Ryan vaciló mientras miraba la hebilla. ¿Debería llevársela al agente del FBI? Quizá fuera importante para la investigación. El corazón le latía con fuerza. Los Intocables, era una de sus películas preferidas, y nunca se perdía un programa llamado Quién Sabe Dónde, que trataba de la búsqueda de personas desaparecidas.
Ahora su emoción se convirtió en inquietud. Su padre le había insistido que no molestara al sheriff. Y él le había mentido a su madre acerca del lugar adonde iba. Ella perdería la paciencia. No le gritaría ni le pegaría, pero tendría esa mirada que daba más miedo que cualquier castigo.

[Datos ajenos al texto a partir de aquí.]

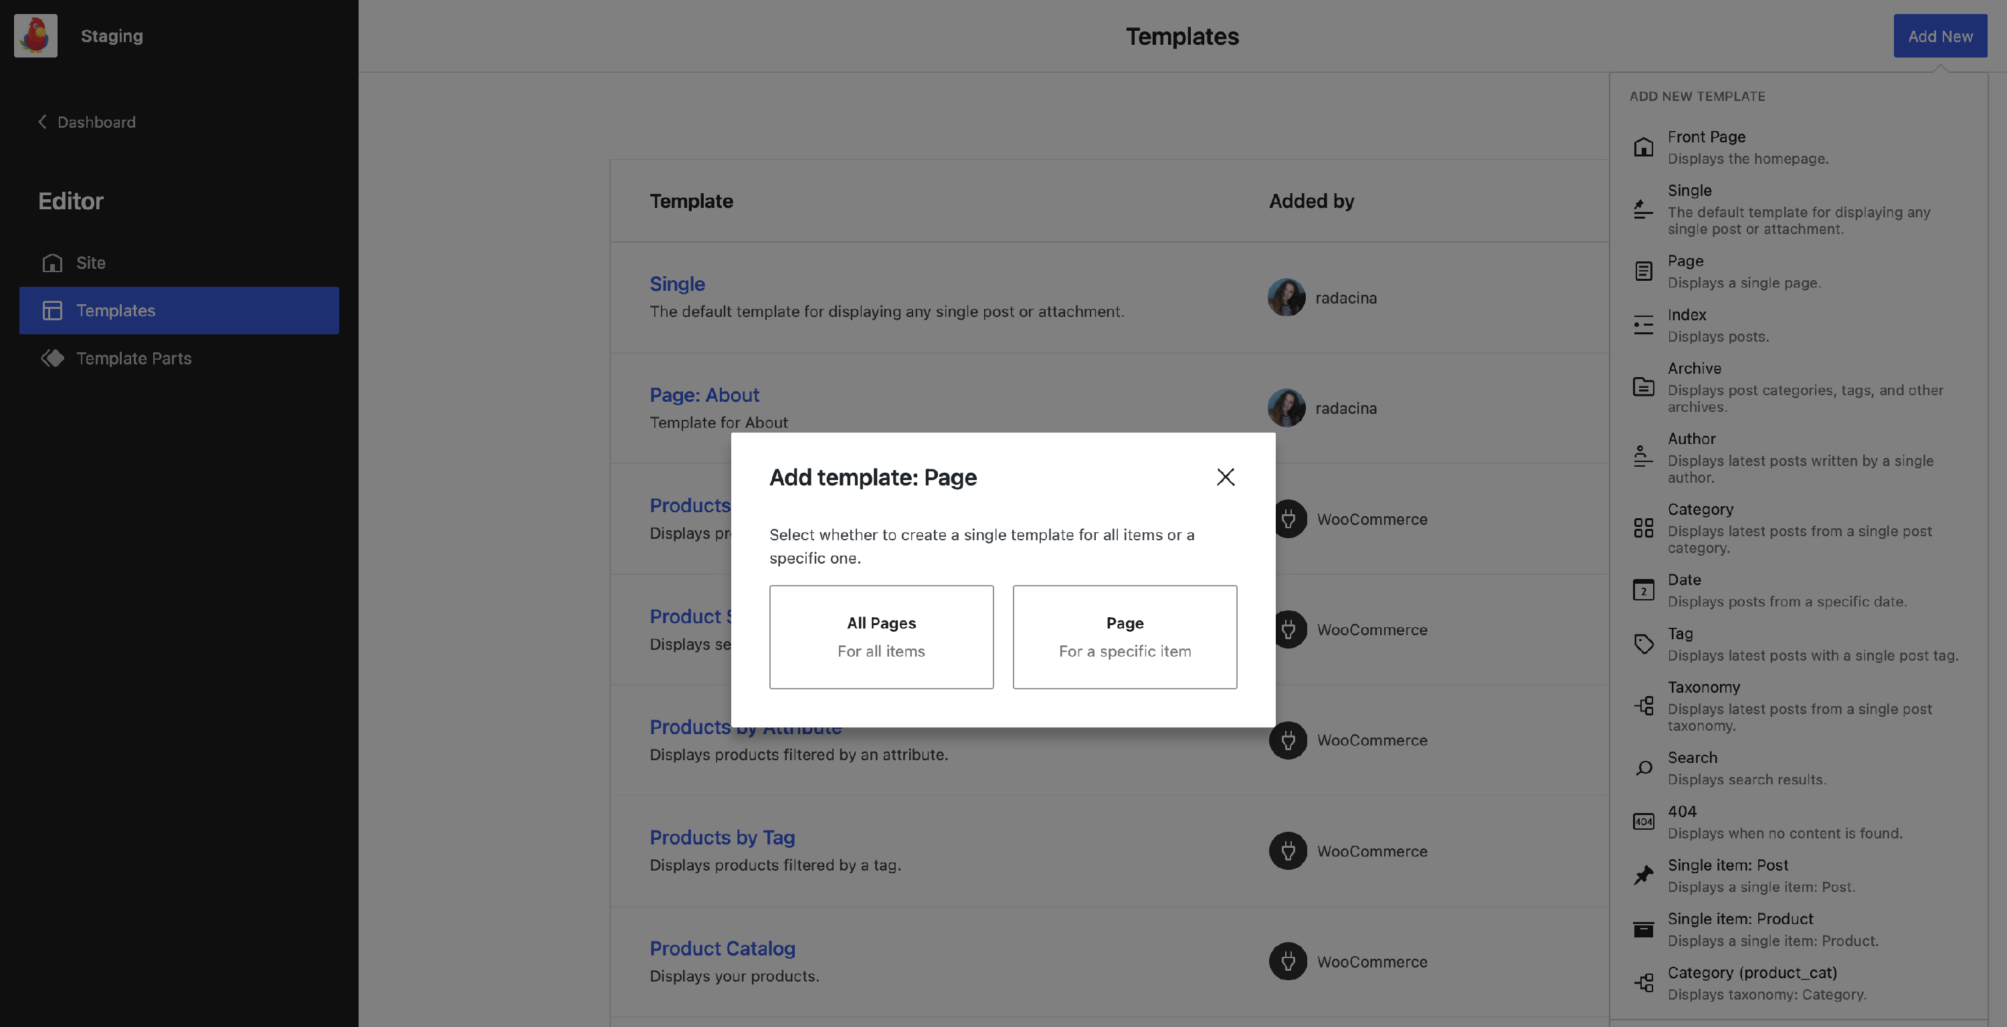Choose the All Pages option
This screenshot has height=1027, width=2007.
pos(881,636)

Tiritó de frío y se abrigó con la cazadora, aunque a esas horas comenzaba a hacer un calor agradable. Se metió la hebilla en el bolsillo y siguió por el estrecho sendero rumbo a casa. Si volvía a ver al sheriff Thomas, le mostraría la hebilla.
Lo más probable es que no tuviera importancia. Sólo un tipo que se había parado a orinar en el bosque.